Les névralgies essentielles (sans étiologie retrouvée) à l'origine de céphalo-facialgies constituent des diagnostics d'exclusion. La névralgie du trijumeau représente la quasi-totalité des cas rencontrés en pratique clinique, à l'exception de la névralgie occipitale (= "névralgie d'Arnold") de nosologie incertaine.

Névralgie "essentielle" du trijumeau (NET) = névralgie "classique" ou "épileptiforme" du trijumeau (V)

La plus fréquente des névralgies "essentielles". Incidence de 5/ 100.000 habitants/ an. 75% des cas concernent les > 50 ans. 3 femmes pour 2 hommes. Etiopathogénie inconnue. Plus de 50 fois plus fréquente que toutes les autres névralgies. De façon très discutable les névralgies du trijumeau secondaires à un conflit vasculo-nerveux (qui constitueraient une majorité des cas) sont encore classées dans cette catégorie. 

Clinique, diagnostic et examens systématiques

Le diagnostic est principalement clinique :

  • → douleur stéréotypée unilatérale sévère et brutale de quelques secondes à deux minutes en salves de quelques minutes à 15 minutes. Répétition des salves de 5 à 10x/ jour jusqu'à devenir quasi-continues. Intensité "insupportable", patient figé ou très agité. Symptômes vaso-moteurs rares mais possibles. Rarement nocturnes. Evolution souvent sur un mode discontinu avec rémissions de quelques mois ou années dont la durée diminue avec l'âge.
  • Survenant souvent lors de certaines actions (mastication, brossage des dents, parole, mimiques,…).
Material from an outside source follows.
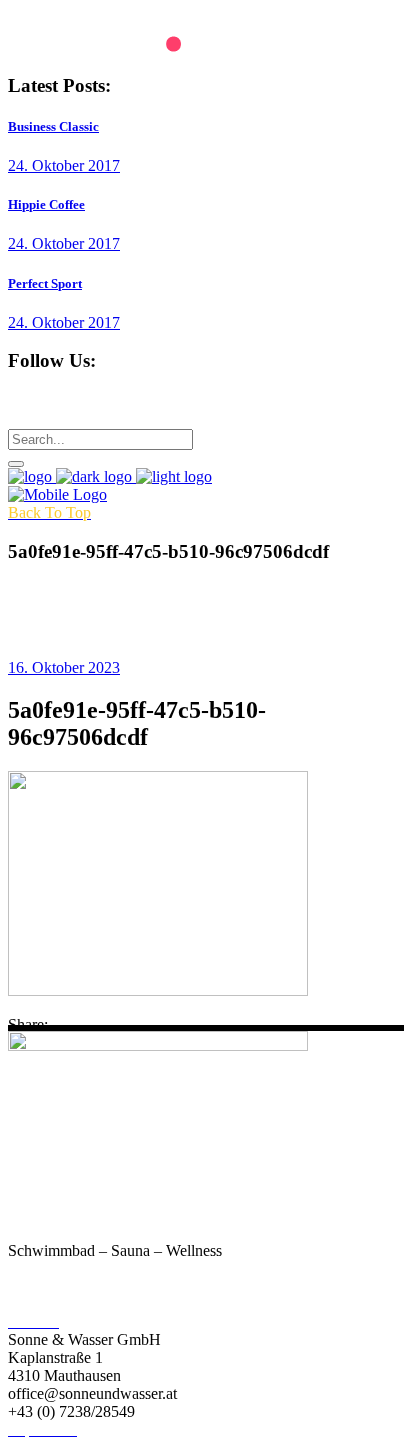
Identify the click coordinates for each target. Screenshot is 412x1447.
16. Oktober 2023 (64, 667)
Fréquente zone gâchette au frôlement superficiel (! période réfractaire de quelques minutes après 1 salve).
  • Territoire touché : V2 > V1 > V1+V2 > V3. Rarement bilatérale ou à bascule.
  • Le reste de l'examen neurologique est strictement normal (sensibilité de la face et de la cornée, V moteur et autres paires crâniennes,...).

Il s'agit d'un diagnostic d'exclusion. Une névralgie secondaire est à suspecter d'emblée en cas de présence d'un des critères suivants : absence de zone gachette, douleur continue, déficit sensitif objectivé (abolition du réflexe cornéen ?), paralysie d'un muscle masticateur, éruption de type zona, autre anomalie évocatrice à l'examen clinique ou l'anamnèse → Diagnostic différentiel : pathologies dentaires et stomatologiques, VZV (zona du V), lésion du tronc cérébral ou de l'angle ponto-cérébelleux, maladie de Horton, syndrome du sinus caverneux, sclérose en plaques, syndrome de Sjögren, sarcoïdose, méningo-radiculonévrites virales ou carcinomateuse, tumeurs locales, dissection carotidienne (exceptionnel).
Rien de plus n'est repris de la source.